More than 3 million Americans lost access to employer-sponsored health insurance during the summer months of the pandemic, according to a recent study by the nonprofit Urban Institute. But researchers say the numbers could have been much worse.
Anuj Gangopadhyaya is a health economist and research associate at Urban Institute’s Health Policy Center and one of the authors of the study. He says part of the reason it was lower – many lost jobs that were less likely to offer insurance, like hospitality and service jobs. Others found insurance elsewhere.
“One thing to keep in mind is, losing your employer-based coverage, that doesn’t necessarily have to translate into losing coverage altogether,” he said.
Gangopadhyaya says not everyone lost insurance right away, but instead found other forms of coverage, like the Affordable Care Act (ACA), other family members’ insurance or Medicaid, helping lower the number of uninsured.
He said the ACA, which has become a hot-button issue with the Supreme Court vacancy, helped many Americans become insured during the pandemic. According to the study, it lowered the likelihood of adults being uninsured by 35 percent. Gangopadhyaya said if the ACA is repealed, the link between employment and insurance coverage would be strengthened.
"Which is a rough thing to wrap your head around when you’re in the middle, not only of a recession, but a pandemic on top of that," Gangopadhyaya said.
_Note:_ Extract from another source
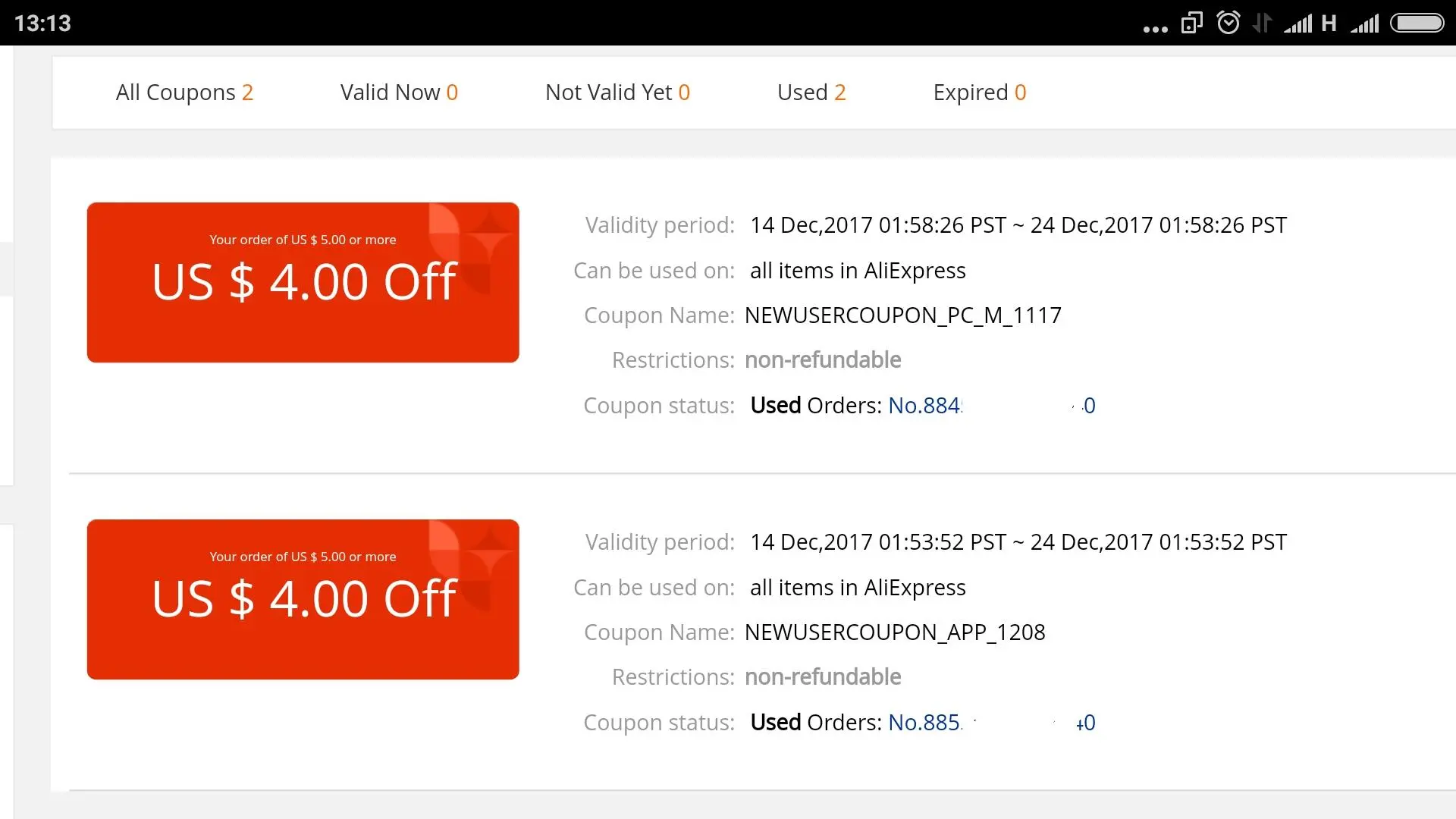This screenshot has height=819, width=1456.
Task: Open order link No.885 for second coupon
Action: (992, 723)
The study also found nearly 1.6 million Hispanic (including Latino) adults had lost employer-sponsored insurance, with nearly 800,000 non-Hispanic, Asian-American adults in second. Gangopadhyaya says this is important to note because the Hispanic/Latino population is one of the groups most vulnerable to COVID-19.
Around the time of the study, before the summer of 2020, more than 500,000 Hoosiers were unemployed, and enrollment in Medicaid programs grew by about 62,000.